▸ **原文段落**:
━━━━━━━━━━━━━━━━━━━━

试论中共早期纪检监察制度在上海孕育
2019-01-22上海市虹口区中共纪检监察制度孕育地研究课题组
上海市虹口区中共纪检监察制度孕育地研究课题组
[摘要]中国共产党早期积极探索建立党内纪捡监察制度。从党的纪律建设到党内检察监督制度的形成,中共早期纪检监察制度的孕育过程与上海有着密切关系。中共早期纪检监察制度在上海的孕育,为党的纪检监察制度的正式创立奠定了坚实的基础。
[关键词]中国共产党;纪检监察制度;上海孕育
[中图分类号]D26 [文献标识码]A [文章编号]1009-928X(2019)01-0016-05
中国共产党从建党时期起,就注重加强党的纪律建设。随着党的事业的发展与实践,逐步形成了党的纪律检查与监察制度。中共五大诞生了党的历史上第一个纪律检查机构——中央监察委员会,标志着党的早期纪检监察制度的初步形成。党的早期纪检监察制度的孕育贯穿于创建全过程。上海是中国共产党的诞生地,与党的纪检监察制度的孕育有着天然的联系。

━━━━━━━━━━━━━━━━━━━━

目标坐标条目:
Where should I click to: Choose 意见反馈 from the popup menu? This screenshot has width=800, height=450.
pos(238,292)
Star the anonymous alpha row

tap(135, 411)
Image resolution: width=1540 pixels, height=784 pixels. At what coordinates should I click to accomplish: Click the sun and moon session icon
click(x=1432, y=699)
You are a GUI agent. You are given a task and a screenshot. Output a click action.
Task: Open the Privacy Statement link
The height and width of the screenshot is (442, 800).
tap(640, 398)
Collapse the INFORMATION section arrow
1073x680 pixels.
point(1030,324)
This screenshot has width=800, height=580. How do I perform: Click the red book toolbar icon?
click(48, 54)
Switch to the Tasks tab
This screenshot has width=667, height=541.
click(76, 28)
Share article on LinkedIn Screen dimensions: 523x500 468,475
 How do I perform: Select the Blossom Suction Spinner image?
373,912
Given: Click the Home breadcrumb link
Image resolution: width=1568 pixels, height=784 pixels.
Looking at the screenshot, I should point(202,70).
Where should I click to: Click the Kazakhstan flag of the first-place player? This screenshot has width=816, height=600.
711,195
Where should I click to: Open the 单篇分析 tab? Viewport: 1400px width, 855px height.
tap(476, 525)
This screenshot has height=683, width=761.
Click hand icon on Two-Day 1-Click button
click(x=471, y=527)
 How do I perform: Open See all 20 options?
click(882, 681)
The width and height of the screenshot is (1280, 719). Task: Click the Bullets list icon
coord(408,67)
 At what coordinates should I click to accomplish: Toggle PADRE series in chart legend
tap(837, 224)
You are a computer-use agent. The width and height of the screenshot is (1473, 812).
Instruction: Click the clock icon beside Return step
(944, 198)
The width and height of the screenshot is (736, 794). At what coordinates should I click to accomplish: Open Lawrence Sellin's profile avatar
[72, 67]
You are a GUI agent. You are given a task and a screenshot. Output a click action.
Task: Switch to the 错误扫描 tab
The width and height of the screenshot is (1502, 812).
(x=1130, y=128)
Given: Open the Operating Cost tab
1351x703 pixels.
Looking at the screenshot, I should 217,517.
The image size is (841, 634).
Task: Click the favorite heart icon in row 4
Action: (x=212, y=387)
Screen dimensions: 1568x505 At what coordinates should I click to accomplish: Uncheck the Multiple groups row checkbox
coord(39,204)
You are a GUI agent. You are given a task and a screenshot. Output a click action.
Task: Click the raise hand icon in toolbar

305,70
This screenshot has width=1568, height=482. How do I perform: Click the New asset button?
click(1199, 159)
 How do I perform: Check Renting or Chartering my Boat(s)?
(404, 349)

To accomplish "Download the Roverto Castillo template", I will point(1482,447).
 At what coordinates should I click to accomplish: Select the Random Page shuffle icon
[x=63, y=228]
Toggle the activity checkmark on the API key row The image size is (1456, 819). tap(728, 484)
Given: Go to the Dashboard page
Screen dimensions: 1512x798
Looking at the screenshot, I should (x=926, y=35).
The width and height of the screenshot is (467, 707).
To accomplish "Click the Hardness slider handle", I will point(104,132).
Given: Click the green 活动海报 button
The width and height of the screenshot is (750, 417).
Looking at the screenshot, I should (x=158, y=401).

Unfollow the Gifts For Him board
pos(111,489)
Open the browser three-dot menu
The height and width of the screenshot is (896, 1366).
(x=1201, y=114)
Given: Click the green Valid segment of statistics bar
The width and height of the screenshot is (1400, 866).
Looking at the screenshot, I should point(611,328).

━━━━━━━━━━━━━━━━━━━━

▸ **任务要求**:
1) 根据原文段落,党的历史上第一个纪律检查机构叫什么名称?
2) 请将原文段落中以"中国共产党从建党时期起"开头的那一段改写为条目列表,保留其主要事实。

▸ **各题答案**:
1) 中央监察委员会。

2)
- 中国共产党自建党时期起就注重加强党的纪律建设。
- 随着党的事业的发展与实践,逐步形成了党的纪律检查与监察制度。
- 中共五大诞生了党的历史上第一个纪律检查机构——中央监察委员会,标志着党的早期纪检监察制度初步形成。
- 党的早期纪检监察制度的孕育贯穿于创建全过程。
- 上海作为中国共产党的诞生地,与党的纪检监察制度的孕育有着天然的联系。